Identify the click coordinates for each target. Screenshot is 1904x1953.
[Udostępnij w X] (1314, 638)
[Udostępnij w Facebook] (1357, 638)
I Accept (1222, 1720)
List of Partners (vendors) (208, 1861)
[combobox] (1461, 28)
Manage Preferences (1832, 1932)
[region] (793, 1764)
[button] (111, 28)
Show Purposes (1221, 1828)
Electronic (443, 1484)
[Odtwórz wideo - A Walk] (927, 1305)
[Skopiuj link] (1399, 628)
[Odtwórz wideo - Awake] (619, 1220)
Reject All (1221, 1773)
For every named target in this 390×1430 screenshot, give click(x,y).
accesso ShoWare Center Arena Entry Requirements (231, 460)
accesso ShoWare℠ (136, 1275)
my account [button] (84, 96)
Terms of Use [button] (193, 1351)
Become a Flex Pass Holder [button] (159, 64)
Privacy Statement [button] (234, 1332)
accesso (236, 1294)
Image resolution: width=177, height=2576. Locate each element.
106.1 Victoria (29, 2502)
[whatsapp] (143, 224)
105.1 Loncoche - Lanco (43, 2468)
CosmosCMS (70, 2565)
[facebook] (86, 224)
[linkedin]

════════════════

_TASK OBJECTIVE_:
Up to and including the line with "Reject All (1221, 1773)", repeat the data exactly, starting from its first line; nothing else belongs in the response.

_EXPECTED ANSWER_:
Identify the click coordinates for each target. Screenshot is 1904x1953.
[Udostępnij w X] (1314, 638)
[Udostępnij w Facebook] (1357, 638)
I Accept (1222, 1720)
List of Partners (vendors) (208, 1861)
[combobox] (1461, 28)
Manage Preferences (1832, 1932)
[region] (793, 1764)
[button] (111, 28)
Show Purposes (1221, 1828)
Electronic (443, 1484)
[Odtwórz wideo - A Walk] (927, 1305)
[Skopiuj link] (1399, 628)
[Odtwórz wideo - Awake] (619, 1220)
Reject All (1221, 1773)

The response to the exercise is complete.